Worse Patient-Reported Outcomes and Spino-Pelvic Parameters After Total Hip Arthroplasty for Rapidly Progressive Osteoarthritis of the Hip Compared to Osteoarthritis: A Propensity-Matched Cohort Study.

BACKGROUND

This study aimed to assess the association between the disease process of hip osteoarthritis and total hip arthroplasty (THA) outcomes; this is a critical issue, as rapid progression has been postulated to be responsible for patient dissatisfaction after THA.

METHODS

This retrospective case-control study included 255 patients who underwent THA and completed a mean follow-up duration of 42.1 months (range, 24.0 to 77.0).
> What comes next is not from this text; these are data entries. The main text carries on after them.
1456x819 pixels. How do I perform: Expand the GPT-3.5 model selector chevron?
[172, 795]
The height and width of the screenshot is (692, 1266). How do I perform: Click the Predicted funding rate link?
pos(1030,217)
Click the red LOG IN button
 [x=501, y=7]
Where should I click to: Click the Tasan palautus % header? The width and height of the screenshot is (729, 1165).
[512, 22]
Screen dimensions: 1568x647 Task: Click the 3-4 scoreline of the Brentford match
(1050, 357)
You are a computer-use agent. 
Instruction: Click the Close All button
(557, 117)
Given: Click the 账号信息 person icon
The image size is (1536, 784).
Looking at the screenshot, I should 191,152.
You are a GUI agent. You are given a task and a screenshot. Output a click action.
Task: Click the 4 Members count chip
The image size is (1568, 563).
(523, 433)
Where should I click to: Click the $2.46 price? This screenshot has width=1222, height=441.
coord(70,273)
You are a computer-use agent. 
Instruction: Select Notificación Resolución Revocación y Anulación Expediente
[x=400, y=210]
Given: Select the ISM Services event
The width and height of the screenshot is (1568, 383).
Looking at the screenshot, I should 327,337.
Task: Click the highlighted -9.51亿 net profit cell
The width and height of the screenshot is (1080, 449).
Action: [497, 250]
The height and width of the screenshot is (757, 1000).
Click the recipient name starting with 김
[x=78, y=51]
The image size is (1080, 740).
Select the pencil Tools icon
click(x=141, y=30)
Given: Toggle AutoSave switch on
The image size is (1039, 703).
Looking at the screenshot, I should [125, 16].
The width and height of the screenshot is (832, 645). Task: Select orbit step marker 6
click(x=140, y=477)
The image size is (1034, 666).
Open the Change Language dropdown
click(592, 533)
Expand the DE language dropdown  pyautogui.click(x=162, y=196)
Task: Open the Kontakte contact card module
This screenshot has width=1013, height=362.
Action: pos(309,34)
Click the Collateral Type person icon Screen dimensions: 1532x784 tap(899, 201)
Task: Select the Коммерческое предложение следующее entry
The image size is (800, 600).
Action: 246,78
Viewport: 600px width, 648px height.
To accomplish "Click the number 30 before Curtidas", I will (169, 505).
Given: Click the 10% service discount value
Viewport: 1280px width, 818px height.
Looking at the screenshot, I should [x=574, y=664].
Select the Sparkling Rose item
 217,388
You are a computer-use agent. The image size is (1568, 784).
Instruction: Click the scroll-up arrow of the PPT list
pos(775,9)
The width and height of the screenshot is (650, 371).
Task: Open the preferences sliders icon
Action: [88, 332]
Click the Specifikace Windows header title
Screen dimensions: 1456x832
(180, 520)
We classified patients into those who had (n = 26) and did not have (n = 229) rapidly progressive osteoarthritis of the hip (RPOA), defined as a narrowing rate of joint space ≥ 2 mm yearly or a ≥ 50% loss within 12 months, excluding any other cause of a destructive arthropathy. Propensity score-matched cohorts for age, sex, body mass index, and spino-pelvic measures were created, and the outcomes were compared between the 2 groups.

RESULTS

After successfully matching RPOA (n = 25) and non-RPOA patients (n = 50), there were significant differences in minimum clinically important difference (P = .009 for European Quality of Life 5-Dimension, and P < .001 for low back pain), patient acceptable symptom state (P = .015 for European Quality of Life 5-Dimension, and P < .001 for Hip Disability and Osteoarthritis Outcome Score Joint Replacement score), patient satisfaction (P = .028), and T1 pelvic angle as an indicator of global sagittal spinal deformity (P = .017). There was a correlation between T1 pelvic angle and low back pain in the RPOA group (R = 0.628, P < .001).

CONCLUSIONS

Patients who exhibited RPOA before undergoing THA showed worse patient-reported outcomes compared with those who did not have rapid progression. Our study highlights the critical role of the disease process in influencing THA outcomes, advocating for a paradigm shift toward more meticulous preoperative evaluations, including global spinal deformity, standardized diagnostic criteria, and tailored interventions.